One, that the 2nd Amendment was a concession by the federalists to give confidence to the anti-federalists that firearms in the hands of the people would never be restricted. That the 'well regulated militia' was a unifying force made up of the people to ensure freedom and security from an overbearing central government. Remember that these people had experienced firsthand oppression by the military arm of their king.
Two, that the federalists were adamant that the security of a free state/nation REQUIRED a standing army, or a 'well regulated militia', but that to guarantee that the people would never be subject to future oppression from this standing army, the right of the people to keep and bear arms would never be infringed so that their power would be greater than the standing army, should it be necessary.
Since the ratification of the 13th Amendment, It has been accepted that the bill of rights only restricts the federal government and that the 14th Amendment applies those restrictions to the states as well ONLY WHEN the USSC incorporates that right under the 14th. This makes little sense considering that the entrance of a state in to the union is a two way contract with the union and the state, the state accepting the terms of the constitution and the union protecting the rights of the people in that new state.
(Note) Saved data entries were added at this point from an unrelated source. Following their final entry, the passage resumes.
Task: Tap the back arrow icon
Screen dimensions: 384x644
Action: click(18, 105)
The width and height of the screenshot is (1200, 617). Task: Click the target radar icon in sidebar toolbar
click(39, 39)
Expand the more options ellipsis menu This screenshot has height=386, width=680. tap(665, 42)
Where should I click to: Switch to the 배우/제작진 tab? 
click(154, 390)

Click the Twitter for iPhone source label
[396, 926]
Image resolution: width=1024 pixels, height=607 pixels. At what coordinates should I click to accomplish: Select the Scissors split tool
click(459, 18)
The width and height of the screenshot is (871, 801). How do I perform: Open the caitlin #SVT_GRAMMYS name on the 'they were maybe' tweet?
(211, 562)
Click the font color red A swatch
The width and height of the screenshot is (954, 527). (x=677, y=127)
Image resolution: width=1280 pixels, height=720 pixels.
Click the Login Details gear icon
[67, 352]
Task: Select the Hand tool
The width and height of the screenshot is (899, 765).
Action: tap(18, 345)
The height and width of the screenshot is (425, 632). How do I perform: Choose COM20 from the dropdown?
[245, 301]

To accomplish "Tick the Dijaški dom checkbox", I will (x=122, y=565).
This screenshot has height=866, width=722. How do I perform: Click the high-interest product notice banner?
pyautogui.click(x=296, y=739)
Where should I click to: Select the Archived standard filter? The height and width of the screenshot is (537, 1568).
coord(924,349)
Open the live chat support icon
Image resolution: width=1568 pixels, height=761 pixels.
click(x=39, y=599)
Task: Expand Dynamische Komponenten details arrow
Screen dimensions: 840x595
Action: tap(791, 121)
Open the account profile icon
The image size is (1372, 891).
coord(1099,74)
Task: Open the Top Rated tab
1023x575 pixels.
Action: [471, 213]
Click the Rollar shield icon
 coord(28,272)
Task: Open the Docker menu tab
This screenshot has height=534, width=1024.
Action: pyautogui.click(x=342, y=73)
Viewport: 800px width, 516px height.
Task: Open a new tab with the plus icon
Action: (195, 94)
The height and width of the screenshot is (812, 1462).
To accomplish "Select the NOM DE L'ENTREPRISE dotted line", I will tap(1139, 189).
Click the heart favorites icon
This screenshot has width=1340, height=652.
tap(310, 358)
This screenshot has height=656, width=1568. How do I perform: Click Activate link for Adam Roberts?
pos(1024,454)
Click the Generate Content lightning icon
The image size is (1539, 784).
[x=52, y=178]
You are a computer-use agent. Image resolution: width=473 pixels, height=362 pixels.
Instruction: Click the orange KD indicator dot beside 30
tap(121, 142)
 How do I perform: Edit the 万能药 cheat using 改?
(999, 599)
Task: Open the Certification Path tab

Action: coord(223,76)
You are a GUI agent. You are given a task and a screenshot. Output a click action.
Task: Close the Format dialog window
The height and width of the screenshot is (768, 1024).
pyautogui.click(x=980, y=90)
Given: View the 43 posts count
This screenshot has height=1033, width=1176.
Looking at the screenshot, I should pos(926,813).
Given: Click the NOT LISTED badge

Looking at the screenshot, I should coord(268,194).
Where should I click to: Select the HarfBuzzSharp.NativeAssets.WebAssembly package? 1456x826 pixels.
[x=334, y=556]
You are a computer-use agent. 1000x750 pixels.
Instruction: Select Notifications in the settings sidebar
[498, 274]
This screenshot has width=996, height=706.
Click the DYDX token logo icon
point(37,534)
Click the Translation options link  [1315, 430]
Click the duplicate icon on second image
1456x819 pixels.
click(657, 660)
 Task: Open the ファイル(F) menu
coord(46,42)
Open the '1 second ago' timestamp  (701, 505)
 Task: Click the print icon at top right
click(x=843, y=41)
Prior to the slaughterhouse cases, I know of no such USSC case that even hinted that the bill of rights didn't apply to the states as well.
the people is no more collective in the 2nd than it is in the 1st, 4th, 5th, or 9th.
One must remember that the constitution is not an outline of the rights that belong to the people, but a legal document that enumerates specific powers that the federal government is given. The bill of rights was the concession to ensure that certain rights would NEVER be trod upon by the central government, something that the founders were all too familiar with. That is why it absolutey galls me to hear people say that rights are not absolute, that they all are allowed limitations and restrictions. This was a judicial theory that justice Holmes put forth in 1919 concerning a case about the espionage act and it's implications against free speech. Until then, it was considered that rights were absolute or they were not rights.
-----Added 9/12/2008 at 02 : 59 : 53-----
are you saying that madison, hamilton, and others who were considered scholars were actually high school dropouts?
Those able bodied males were citizens though, not regular military. Does that negate a right of the people then?
I vehemently disagree that the founders wanted the courts to interpret laws based on the future. The founders realized that change was inevitable and put in a very exact method of amending the constitution if needs be changed.
great, is reasonable limits going to one day be single shot muskets again? bows and arrows?
when will people realize that if you put the direction of your lives and rights in the hands of government, they will become severely limited.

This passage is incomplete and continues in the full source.